President Donald Trump’s latest tariff threats—100% duties on imported semiconductors and related goods—have already begun reshaping the landscape of the global chip sector. While tech giants like Apple appear shielded, most of the industry faces deep uncertainty.

On August 14, Trump announced that companies building semiconductor production capacity inside the U.S. may be exempt from these steep tariffs. Apple, which raised its U.S. investment pledge from $500 billion to $600 billion, was immediately named as a beneficiary.

But Apple is the exception, not the rule.

A Patchwork of Winners and Losers

The new probe, under Section 232 of the Trade Expansion Act, targets not only chips but also manufacturing tools, materials, and even devices containing semiconductors.
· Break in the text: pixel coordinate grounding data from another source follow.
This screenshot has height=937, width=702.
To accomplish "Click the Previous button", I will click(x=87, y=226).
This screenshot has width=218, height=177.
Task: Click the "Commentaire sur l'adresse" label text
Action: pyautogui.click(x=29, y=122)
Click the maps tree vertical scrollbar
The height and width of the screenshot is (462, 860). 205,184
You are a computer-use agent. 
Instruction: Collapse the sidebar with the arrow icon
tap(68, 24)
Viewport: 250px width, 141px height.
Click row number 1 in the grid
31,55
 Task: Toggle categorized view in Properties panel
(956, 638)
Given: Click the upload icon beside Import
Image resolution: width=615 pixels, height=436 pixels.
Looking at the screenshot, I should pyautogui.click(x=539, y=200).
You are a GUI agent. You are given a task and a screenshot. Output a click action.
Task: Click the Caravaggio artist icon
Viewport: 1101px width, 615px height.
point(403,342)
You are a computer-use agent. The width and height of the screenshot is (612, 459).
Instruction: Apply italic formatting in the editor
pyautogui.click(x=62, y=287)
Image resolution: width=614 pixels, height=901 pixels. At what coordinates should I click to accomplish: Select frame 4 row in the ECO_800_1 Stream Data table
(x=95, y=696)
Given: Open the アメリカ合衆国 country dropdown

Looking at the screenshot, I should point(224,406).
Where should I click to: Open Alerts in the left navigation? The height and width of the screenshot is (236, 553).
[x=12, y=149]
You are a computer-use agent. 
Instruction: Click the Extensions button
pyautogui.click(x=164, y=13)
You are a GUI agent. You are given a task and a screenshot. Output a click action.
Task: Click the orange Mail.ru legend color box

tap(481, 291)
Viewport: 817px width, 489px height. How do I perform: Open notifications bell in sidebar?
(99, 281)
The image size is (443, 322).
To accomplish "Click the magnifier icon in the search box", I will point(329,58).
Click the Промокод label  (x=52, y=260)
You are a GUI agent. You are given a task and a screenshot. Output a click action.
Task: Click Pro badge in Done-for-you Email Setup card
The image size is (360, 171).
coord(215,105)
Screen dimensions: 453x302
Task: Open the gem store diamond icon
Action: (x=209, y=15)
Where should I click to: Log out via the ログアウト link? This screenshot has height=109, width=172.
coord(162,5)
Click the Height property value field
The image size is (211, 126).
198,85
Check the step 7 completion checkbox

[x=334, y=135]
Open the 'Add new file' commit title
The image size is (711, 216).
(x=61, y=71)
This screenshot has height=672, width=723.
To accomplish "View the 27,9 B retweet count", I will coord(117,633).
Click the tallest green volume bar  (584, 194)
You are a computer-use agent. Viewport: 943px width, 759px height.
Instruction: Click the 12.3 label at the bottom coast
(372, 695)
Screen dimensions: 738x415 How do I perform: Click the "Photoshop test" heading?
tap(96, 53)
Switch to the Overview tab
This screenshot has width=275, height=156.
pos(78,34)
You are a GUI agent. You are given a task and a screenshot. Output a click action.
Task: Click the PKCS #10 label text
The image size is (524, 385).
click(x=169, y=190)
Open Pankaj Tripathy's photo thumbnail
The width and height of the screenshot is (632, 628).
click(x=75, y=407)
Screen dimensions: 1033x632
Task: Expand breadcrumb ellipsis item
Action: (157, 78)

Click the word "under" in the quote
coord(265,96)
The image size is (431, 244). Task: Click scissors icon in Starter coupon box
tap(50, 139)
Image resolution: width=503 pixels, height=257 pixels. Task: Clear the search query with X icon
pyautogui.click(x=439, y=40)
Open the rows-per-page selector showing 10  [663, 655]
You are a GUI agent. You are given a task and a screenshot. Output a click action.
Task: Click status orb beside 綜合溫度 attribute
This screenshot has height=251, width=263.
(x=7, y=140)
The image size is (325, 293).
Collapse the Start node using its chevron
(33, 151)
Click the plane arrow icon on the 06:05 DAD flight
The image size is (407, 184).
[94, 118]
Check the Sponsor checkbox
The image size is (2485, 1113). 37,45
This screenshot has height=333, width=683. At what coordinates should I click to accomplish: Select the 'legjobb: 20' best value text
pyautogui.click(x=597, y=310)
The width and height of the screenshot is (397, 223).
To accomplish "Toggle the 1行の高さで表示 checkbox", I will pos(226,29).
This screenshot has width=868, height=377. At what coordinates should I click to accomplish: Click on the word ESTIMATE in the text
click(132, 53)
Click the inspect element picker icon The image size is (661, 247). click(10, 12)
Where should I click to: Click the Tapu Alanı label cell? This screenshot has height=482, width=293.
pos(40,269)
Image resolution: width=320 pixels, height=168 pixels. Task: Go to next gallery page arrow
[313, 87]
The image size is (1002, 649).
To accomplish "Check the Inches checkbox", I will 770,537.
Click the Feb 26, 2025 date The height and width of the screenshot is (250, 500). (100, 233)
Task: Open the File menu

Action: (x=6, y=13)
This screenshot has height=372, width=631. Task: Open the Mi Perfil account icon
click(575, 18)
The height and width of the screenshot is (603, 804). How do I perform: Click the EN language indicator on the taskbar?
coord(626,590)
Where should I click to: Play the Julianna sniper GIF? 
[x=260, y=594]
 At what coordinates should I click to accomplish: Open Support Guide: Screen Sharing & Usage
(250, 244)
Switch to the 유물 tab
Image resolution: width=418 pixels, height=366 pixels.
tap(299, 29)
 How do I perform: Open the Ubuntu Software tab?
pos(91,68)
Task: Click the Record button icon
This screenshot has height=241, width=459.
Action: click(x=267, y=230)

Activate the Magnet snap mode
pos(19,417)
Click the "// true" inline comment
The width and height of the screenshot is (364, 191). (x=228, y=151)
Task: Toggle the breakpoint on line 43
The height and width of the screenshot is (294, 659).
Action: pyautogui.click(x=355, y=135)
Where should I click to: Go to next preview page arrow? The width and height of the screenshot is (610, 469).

For smaller firms—especially those without U.S. production capacity or lobbying power—the looming 100% tariff could mean a dramatic rise in costs or loss of U.S. market access.

Nicolas Gaudois of UBS notes that any vendor unable to prove substantial U.S. investment may face the full tariff. That’s a major problem for the hundreds of Apple’s Asian suppliers, particularly in Japan and Taiwan, many of whom have no capacity or financial flexibility to relocate production to the U.S.

Opaque, Ad-Hoc Policy

Executives and analysts are frustrated by the unpredictability of Trump’s approach. As one executive told the FT: “Trump decides. He conducts policy extortion.” Even chipmakers with existing U.S. capacity are unsure whether they qualify for exemptions.

The current probe is expected to last until December 2025, within the 270-day limit set by Commerce Department rules. However, delays are already emerging. Originally scheduled to conclude in August, Commerce officials now say several more weeks are needed due to the probe’s complexity.

Major Investments—and Exemptions

Some companies are likely to escape the worst.

  • TSMC has pledged up to $165 billion for fabs in Arizona.

  • Samsung is investing heavily in Texas.

  • Apple—via Foxconn and server-related projects—has promised $600 billion in total U.S. investment.

These moves, however, are not purely organic. In many cases, investment pledges are stitched together from older or unrelated projects, creating what analysts call a “hodgepodge” strategy for tariff avoidance.

Country-Level Deals Also in Play

Parallel to company-specific exemptions, Washington is negotiating country-level agreements with key allies. These include:

  • EU – received a general 15% tariff rate for chips and pharmaceuticals.

  • South Korea – confirmed verbal agreement on chip exemptions.

  • Japan and Taiwan – negotiations ongoing, with strong pressure from affected companies.

Still, precedent shows these deals may not last. For example, the steel sector saw exemptions granted in 2018 under a Section 232 probe—only to be revoked in 2024.

A Risky Gamble on U.S. Manufacturing

The semiconductor supply chain is vast and interconnected. Executives warn that raising costs for equipment and materials—such as EUV machines, specialty chemicals, and rare earths—could actually undermine Trump’s goal of bringing chip production to the U.S.

In fact, in 150+ public comments submitted to the Commerce Department, this was the top concern. The Taiwanese government wrote that rising costs of U.S. manufacturing would “directly affect investment willingness.”

The Road Ahead

If implemented as described, the 100% tariff could:

  • Create major disparities between companies with and without U.S. fabs

  • Reshape global supply chains, especially in Asia

  • Trigger retaliation or instability in allied trade relations

  • Increase consumer prices on electronics globally

With global chip demand projected to surpass $1 trillion by 2030, and geopolitical risks mounting, President Trump’s Section 232 probe will remain one of the most consequential—and contested—economic policies of the decade.